> _Exercise data_
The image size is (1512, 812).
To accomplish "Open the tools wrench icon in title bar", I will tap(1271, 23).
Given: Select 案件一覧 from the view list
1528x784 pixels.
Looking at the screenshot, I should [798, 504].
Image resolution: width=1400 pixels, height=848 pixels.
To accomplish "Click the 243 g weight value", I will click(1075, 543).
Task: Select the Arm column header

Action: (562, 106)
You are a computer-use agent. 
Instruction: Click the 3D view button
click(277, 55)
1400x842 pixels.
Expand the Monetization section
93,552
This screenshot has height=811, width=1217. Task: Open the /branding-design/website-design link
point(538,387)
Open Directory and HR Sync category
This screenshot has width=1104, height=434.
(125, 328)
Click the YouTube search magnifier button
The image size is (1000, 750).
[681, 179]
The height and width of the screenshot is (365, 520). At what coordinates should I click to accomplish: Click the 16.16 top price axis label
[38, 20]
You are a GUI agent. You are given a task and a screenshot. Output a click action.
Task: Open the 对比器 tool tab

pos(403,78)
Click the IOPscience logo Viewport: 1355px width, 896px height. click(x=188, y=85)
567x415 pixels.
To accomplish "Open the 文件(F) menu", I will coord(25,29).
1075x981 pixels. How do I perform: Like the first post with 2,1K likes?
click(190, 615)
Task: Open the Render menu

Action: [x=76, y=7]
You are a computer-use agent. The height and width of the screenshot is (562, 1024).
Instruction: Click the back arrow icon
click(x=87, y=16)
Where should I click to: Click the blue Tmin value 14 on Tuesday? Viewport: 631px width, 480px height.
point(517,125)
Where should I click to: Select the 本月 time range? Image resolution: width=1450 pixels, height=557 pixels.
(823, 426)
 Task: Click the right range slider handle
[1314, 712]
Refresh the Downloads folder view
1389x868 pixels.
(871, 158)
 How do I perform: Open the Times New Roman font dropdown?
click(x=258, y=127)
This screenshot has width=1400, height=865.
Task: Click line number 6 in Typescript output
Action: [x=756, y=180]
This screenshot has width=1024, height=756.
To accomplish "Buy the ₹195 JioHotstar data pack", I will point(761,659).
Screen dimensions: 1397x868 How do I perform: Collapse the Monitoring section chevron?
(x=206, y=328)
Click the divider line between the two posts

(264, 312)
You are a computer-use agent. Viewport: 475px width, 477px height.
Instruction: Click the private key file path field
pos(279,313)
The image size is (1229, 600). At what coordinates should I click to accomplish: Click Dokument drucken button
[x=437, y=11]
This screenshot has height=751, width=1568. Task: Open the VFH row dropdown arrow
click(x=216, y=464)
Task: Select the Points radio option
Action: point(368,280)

> _Problem to work on_
Pick out every line of the material above that contains the string "screenshot". Case counts.

> _Full answer_
Looking at the screenshot, I should [798, 504].
This screenshot has height=811, width=1217. Task: Open the /branding-design/website-design link
This screenshot has width=1104, height=434.
The height and width of the screenshot is (365, 520). At what coordinates should I click to accomplish: Click the 16.16 top price axis label
You are a GUI agent. You are given a task and a screenshot. Output a click action.
You are a computer-use agent. The height and width of the screenshot is (562, 1024).
This screenshot has width=1400, height=865.
This screenshot has width=1024, height=756.
This screenshot has height=751, width=1568. Task: Open the VFH row dropdown arrow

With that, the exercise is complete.